Et si l’Afrique refusait le développement ?

Les causes du sous-développement de l’Afrique n’ont généralement que peu de rapport avec les mentalités africaines. Aussi peut-il paraître surprenant d’expliquer la stagnation de l’Afrique par le refus du développement, dans un contexte où la volonté africaine de progrès ne suscite que peu de scepticisme ?En effet, condensées dans un catalogue officiel où l’explication oblique, l’intentionnalité et la conviction préforgée prétendent rendre compte du réel, les causes de la déliquescence de l’Afrique constituent une sorte de prêt-à-penser permettant, à la fois, de faire l’économie d’une réflexion approfondie sur les motivations réelles des Africains, et de pérenniser une situation catastrophique à plus d’un titre.

Or, il n’est pas sûr que l’état de civilisation actuel de l’Afrique, marqué par l’extension, au cours de ces dernières années, de la misère et de la précarité à la quasi-totalité des couches sociales, autorise encore longtemps les louvoiements et les ronds de jambe.
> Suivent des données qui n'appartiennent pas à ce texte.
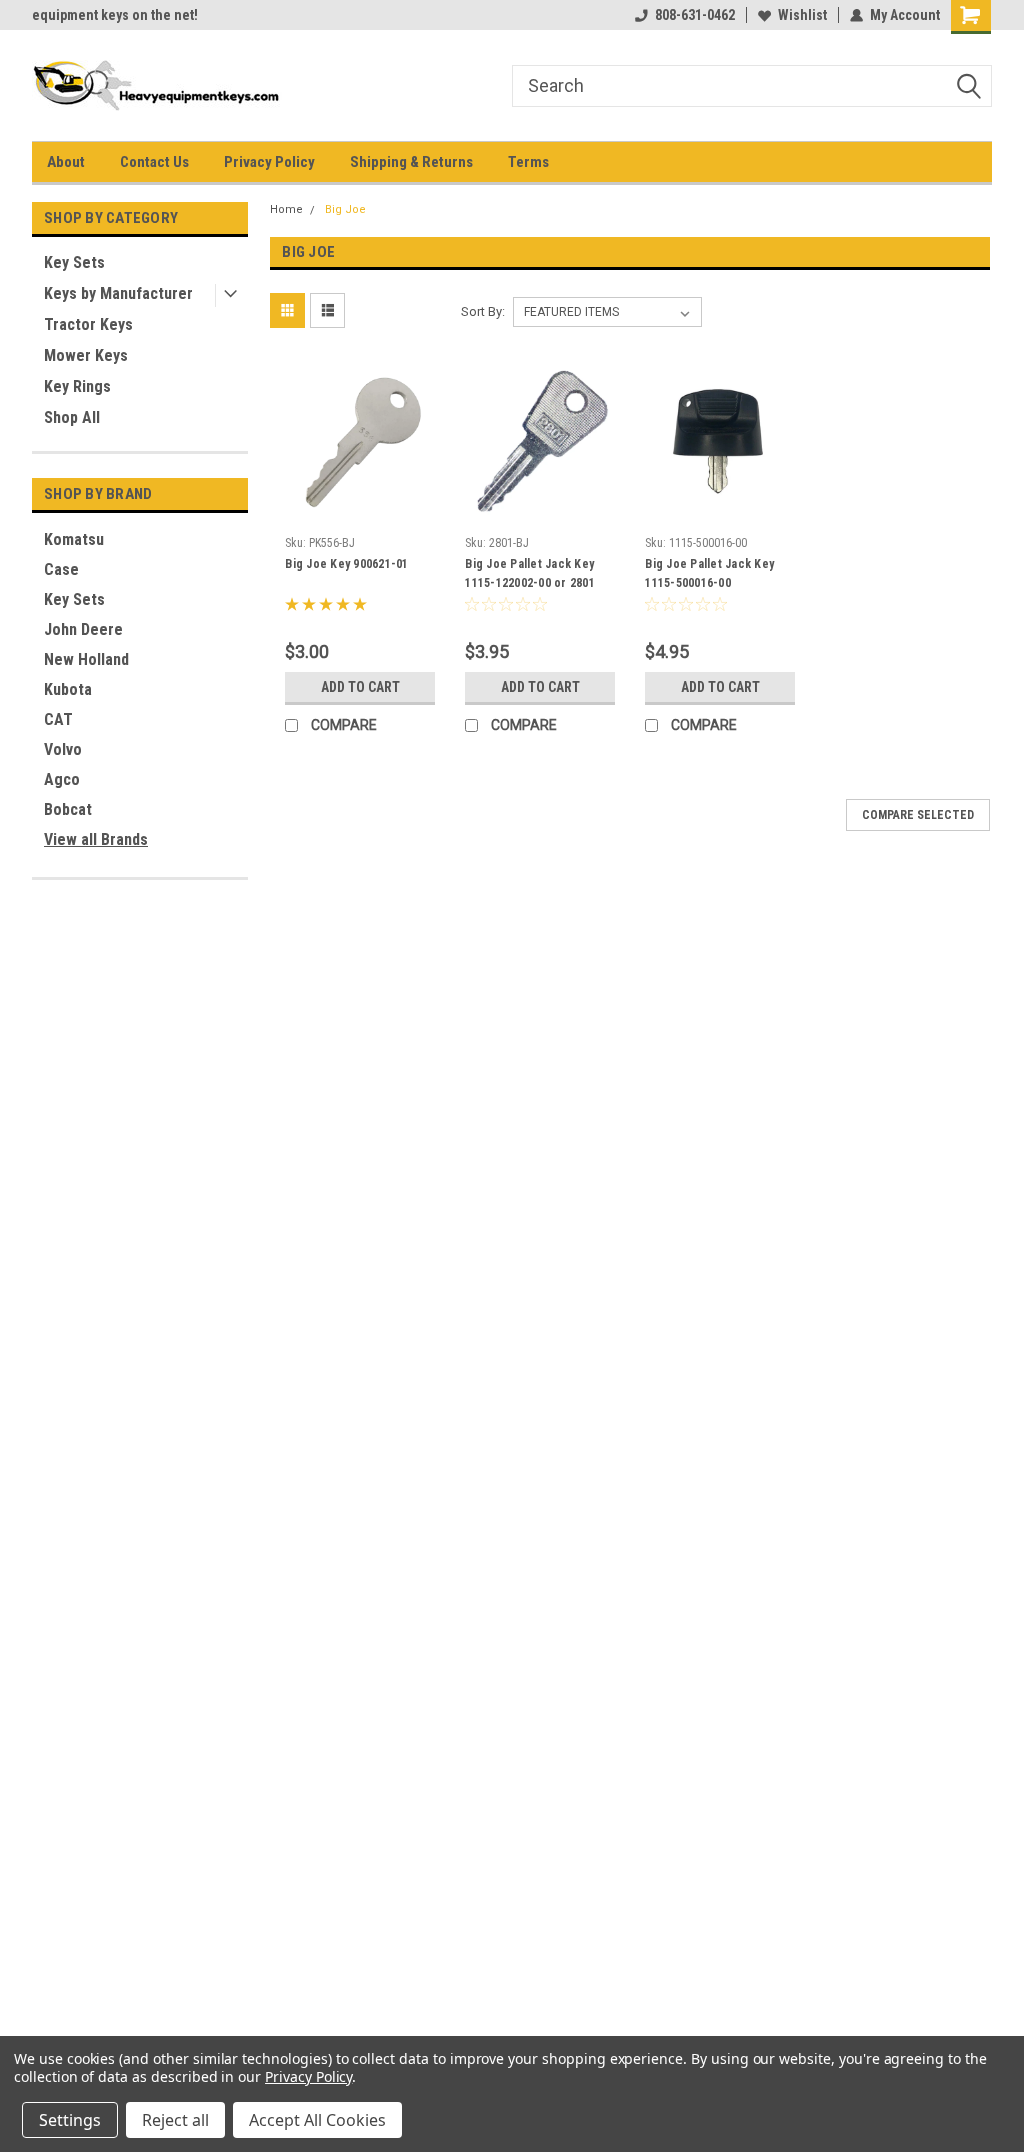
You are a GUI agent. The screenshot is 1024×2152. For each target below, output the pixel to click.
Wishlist (802, 15)
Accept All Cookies (317, 2120)
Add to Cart (360, 687)
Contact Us (154, 162)
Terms (528, 162)
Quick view (360, 512)
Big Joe (345, 209)
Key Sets (74, 262)
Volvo (63, 749)
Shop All (72, 417)
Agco (62, 779)
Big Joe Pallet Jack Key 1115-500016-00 (709, 573)
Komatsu (74, 539)
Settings (70, 2120)
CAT (58, 719)
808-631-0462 (695, 15)
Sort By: (483, 311)
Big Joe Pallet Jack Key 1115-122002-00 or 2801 (530, 573)
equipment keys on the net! (115, 15)
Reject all (175, 2120)
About (66, 162)
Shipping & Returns (411, 162)
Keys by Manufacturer (118, 293)
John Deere (83, 629)
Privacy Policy (269, 162)
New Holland (86, 659)
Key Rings (77, 386)
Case (61, 569)
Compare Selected (918, 815)
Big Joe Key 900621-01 (346, 564)
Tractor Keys (88, 324)
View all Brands (96, 839)
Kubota (68, 689)
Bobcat (68, 809)
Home (286, 209)
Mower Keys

De nombreux éléments indiquent que les mythes post-coloniaux créés par la génération des indépendances ont désormais atteint leur rendement maximal en tant que facteurs de régulation sociale.

L’Afrique actuelle se caractérise, en effet, par une sorte de fièvre, d’explosion d’ambitions longtemps contenues qui, faute de trouver à s’employer utilement, menacent de saccager les fondements mêmes de sociétés historiquement myopes, et toujours plus inégalitaires.

Tout se passe comme si les raccourcis, les clichés brandis jusqu’ici pour masquer la profonde inertie d’un continent engagé depuis trente ans dans un obscur processus de développement, commençaient à craquer sous le poids d’insoutenables contradictions idéologiques et économiques.

L’Africain deviendrait-il exigeant? Qu’adviendra-t-il de la flambée actuelle de violence qui, du Sénégal au Gabon, en passant par la Côte-d’Ivoire, le Niger et le Bénin, sème un peu partout de gros points d’interrogation à propos de l’avenir?

Après trente années de léthargie sociale, une génération à la dent dure a émergé. En quête de réponses dangereuses peut-être, mais à tout prendre plus satisfaisantes pour l’esprit que l’espèce de « bouc émissairation » qu’on lui a proposée dès le berceau, elle refuse de pâtir plus longtemps d’incohérences africaines visibles à l’œil nu, réclame un peu plus de clarté, de limpidité, de conséquence, de dignité.